Computer Science 501

Data Structures and Algorithm Analysis

Fall 2015, The College of Saint Rose

This lab, your last, covers our remaining topics and is not due for 3 weeks. It includes tasks related to trees, graphs, and hashing. There is a lot to do here, so please be sure to spread out your work on it over the entire 3 weeks.

No late submissions will be accepted for the lecture and lab questions, as we will go over solutions to all of these problems and programs during class on the due date. However, the programming assignment will be accepted without penalty through 6:00 PM, Monday, December 14, 2015.

You may work alone or in groups of 2 or 3 on this lab. Only one submission per group is needed.

Getting Set Up

To get your BlueJ environment set up for this week's lab assignment, start BlueJ and choose "New Project" from the "Project" menu. Navigate to your folder for this course and choose the name "Lab11" (no spaces) for the project.

Create a document where you will record
your answers to the lecture assignment and lab questions. If you
use plain text, call it "`lab11.txt`". If it's a Word
document, you can call it whatever you'd like, but when you submit,
be sure you convert it to a PDF document "`lab11.pdf`"
before you submit it.

Lecture Assignment Questions

We will usually discuss these questions at the start of class on the lab due date, so no credit can be earned for late submissions of lecture assignment questions.

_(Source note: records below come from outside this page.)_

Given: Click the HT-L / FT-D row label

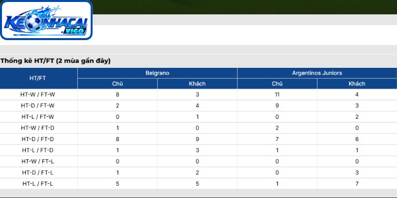Looking at the screenshot, I should pos(38,150).
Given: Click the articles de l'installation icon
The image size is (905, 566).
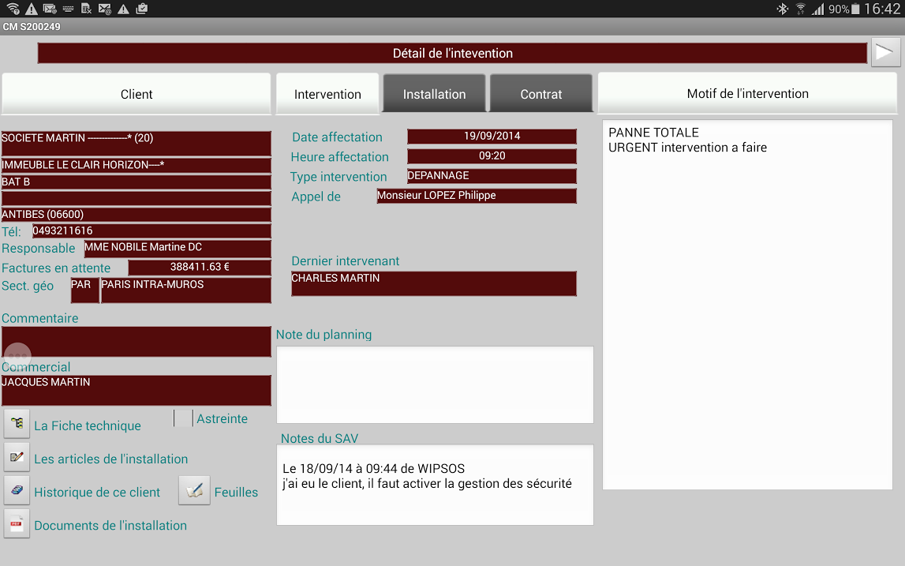Looking at the screenshot, I should [17, 457].
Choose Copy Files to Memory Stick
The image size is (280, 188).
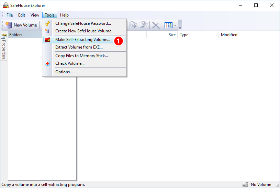pos(81,56)
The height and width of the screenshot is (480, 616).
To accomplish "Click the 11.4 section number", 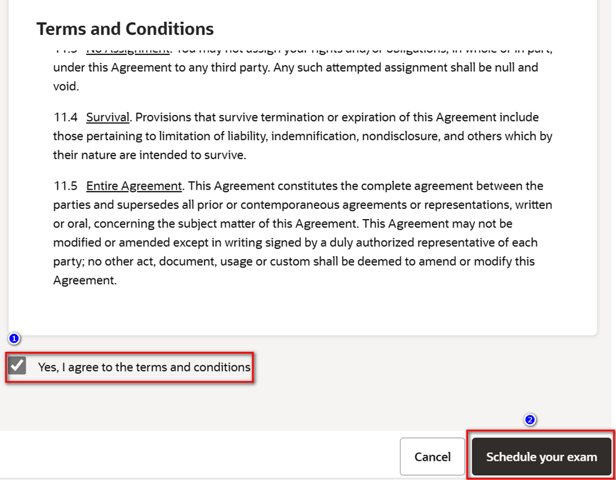I will [x=66, y=117].
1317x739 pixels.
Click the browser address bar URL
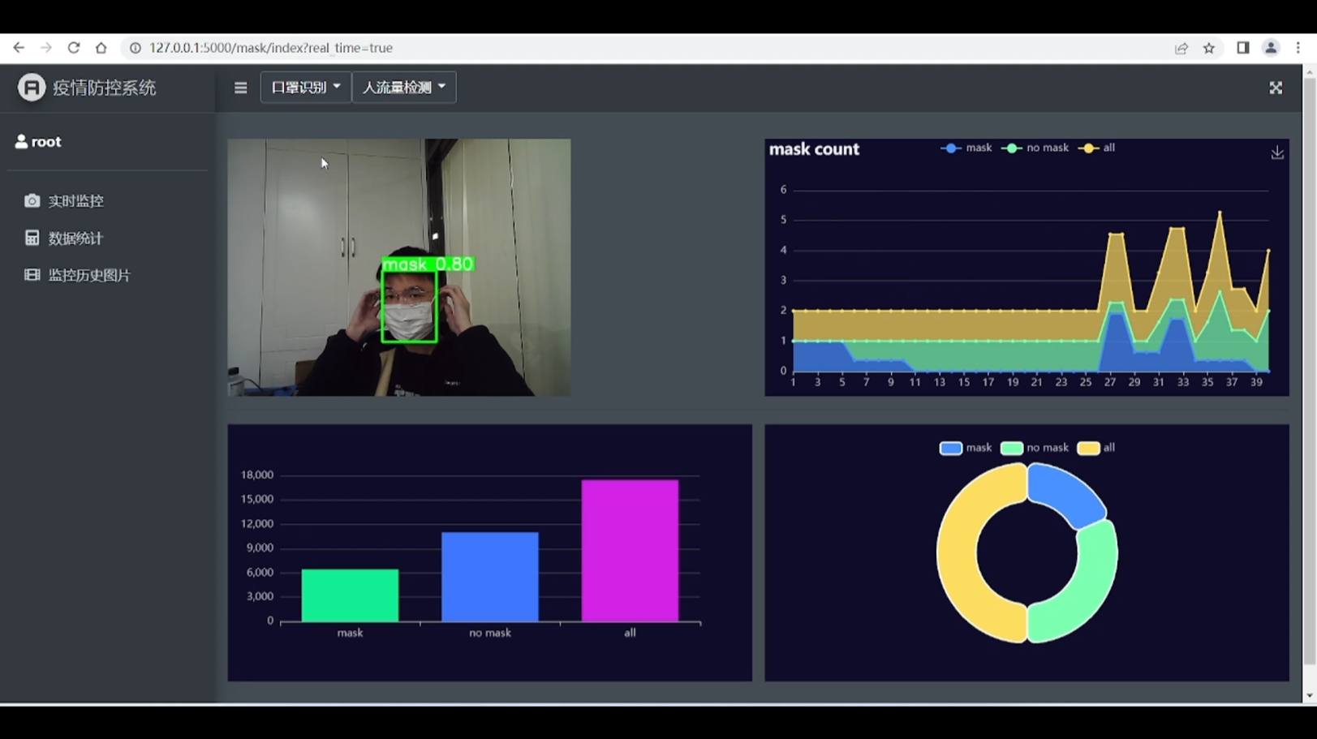pyautogui.click(x=271, y=48)
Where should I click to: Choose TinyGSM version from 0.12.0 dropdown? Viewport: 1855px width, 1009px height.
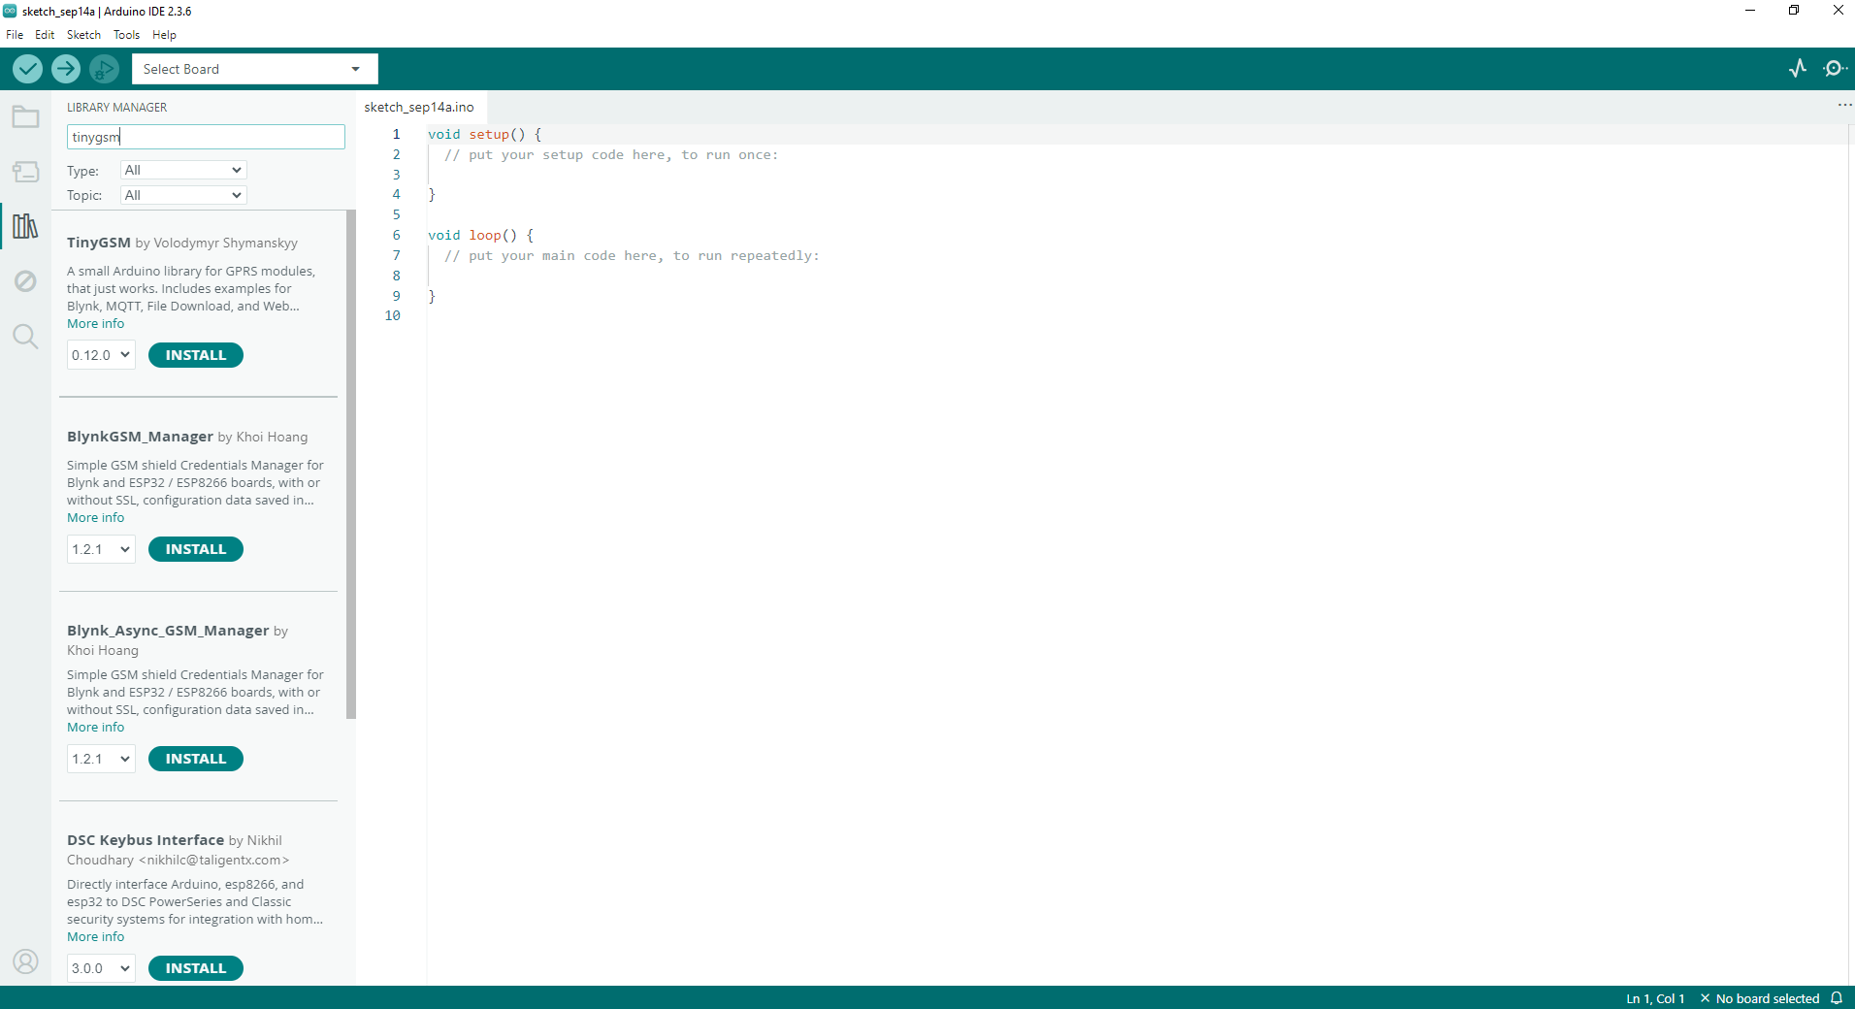click(x=101, y=355)
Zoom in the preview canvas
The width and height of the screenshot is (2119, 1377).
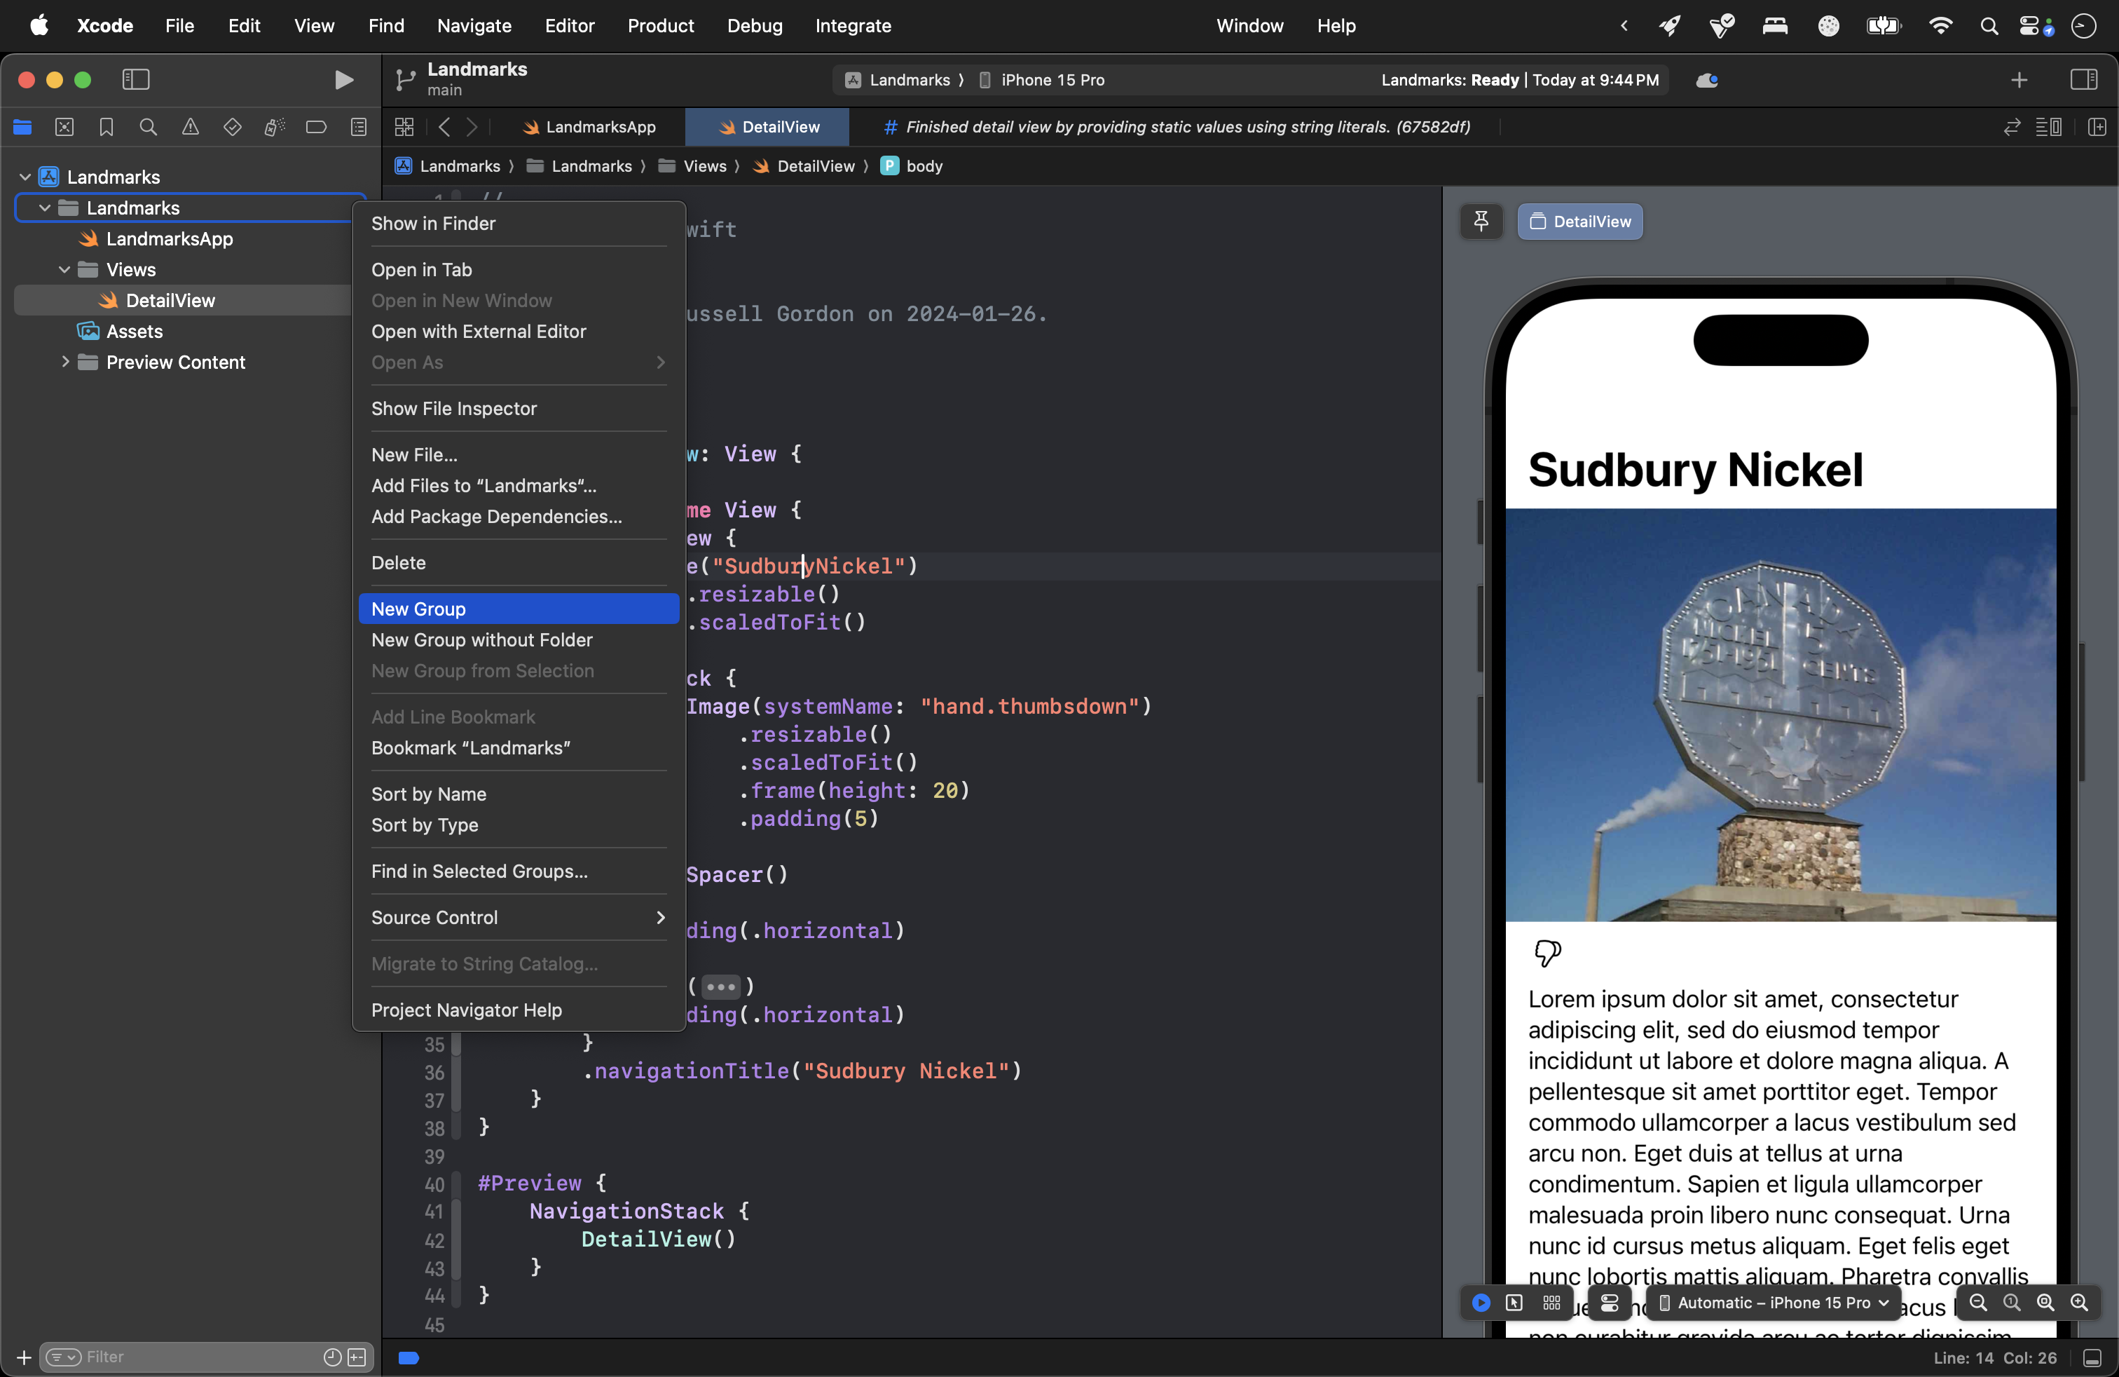pos(2078,1302)
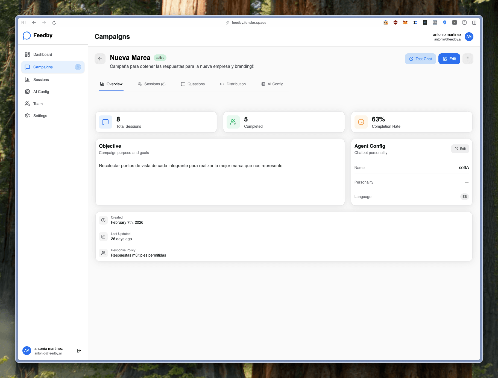The width and height of the screenshot is (498, 378).
Task: Expand the browser tab overview control
Action: point(474,22)
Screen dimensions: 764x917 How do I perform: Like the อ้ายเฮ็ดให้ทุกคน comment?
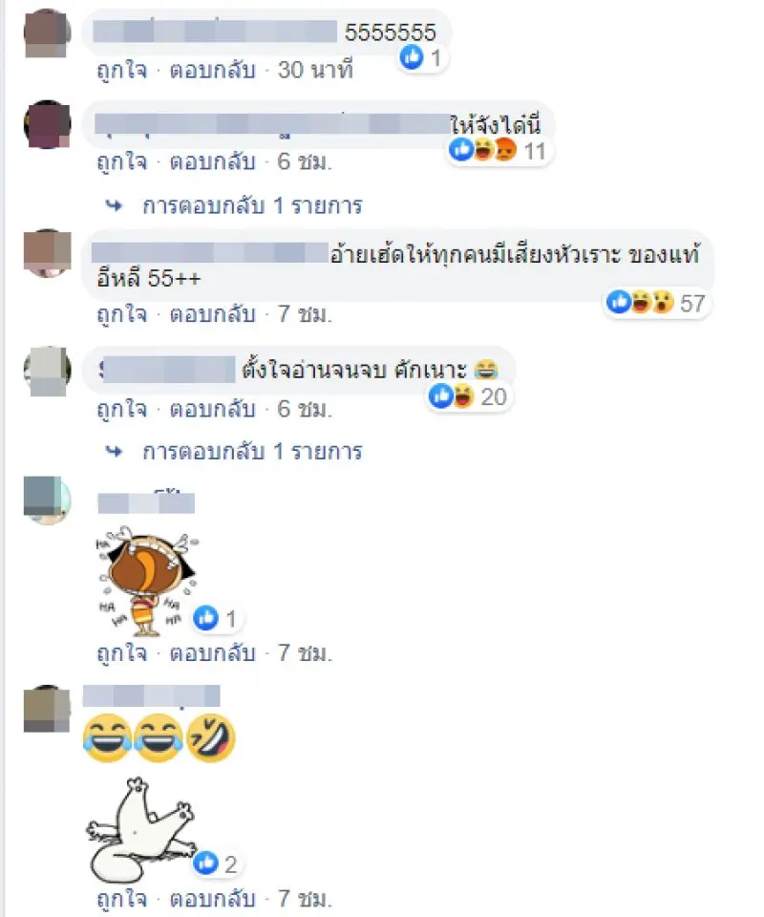pyautogui.click(x=122, y=314)

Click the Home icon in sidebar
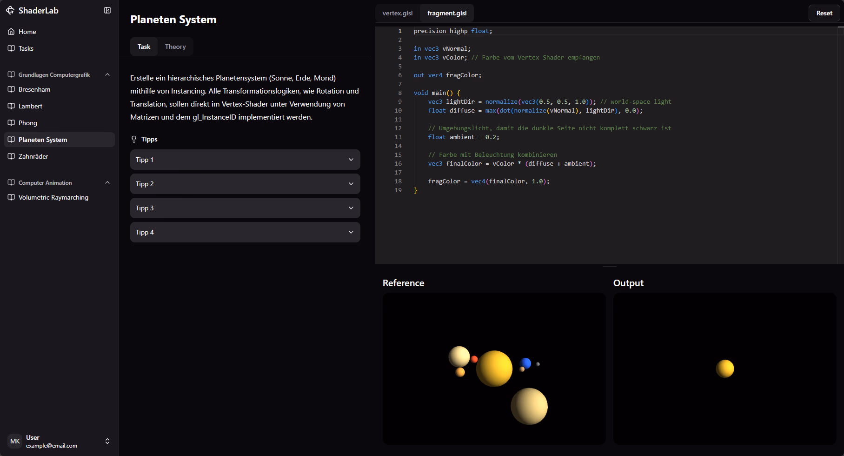click(11, 32)

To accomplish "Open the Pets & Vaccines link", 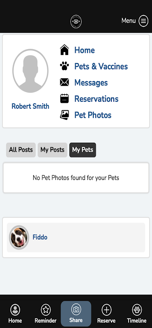I will 101,66.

Problem Set Question: Dijkstra's Algorithm Practice

The data structures and the implementation of Dijkstra's algorithm are
similar to those you will be using for the programming assignment
below. Vertex labels are of type `City` and edge labels are of
type `TravelLink`. You may assume that `TravelLink` provides
methods to retrieve road names, distances, and driving times, but
those details will not be important. The priority queue will contain
objects of type
`ComparableAssociation<Integer,Edge<City,TravelLink>>`, where the
keys are the distances or driving times, as appropriate. The
algorithm will populate a `Map` of shortest/fastest routes. The
`Map`'s keys will be of type `City` and the values will be
`ComparableAssociation<Integer,Edge<City,TravelLink>>` objects,
from which we can get the total distance/time to the `City` from
the starting `City`.

For each case, you are to fill in the given table, representing the
`Map`, in the order in which the algorithm fills in entries, and
show the values in the priority queue. Do not erase values as they
are removed from the priority queue, just cross them out and write a
number next to them to indicate the order in which they are removed
from the queue. The map and priority queue should indicate their
contents at the time the city "Phoenix" is added to the map.

Fill in
the table on the PDF version of this document,
which is a `Map` that has `City` objects as
keys and `ComparableAssociation`s of the shortest
distance from Dover to the last edge traversed on that shortest route
as values.

It is easiest to specify edges by the labels of their endpoints rather than the edge label itself, which might not be unique.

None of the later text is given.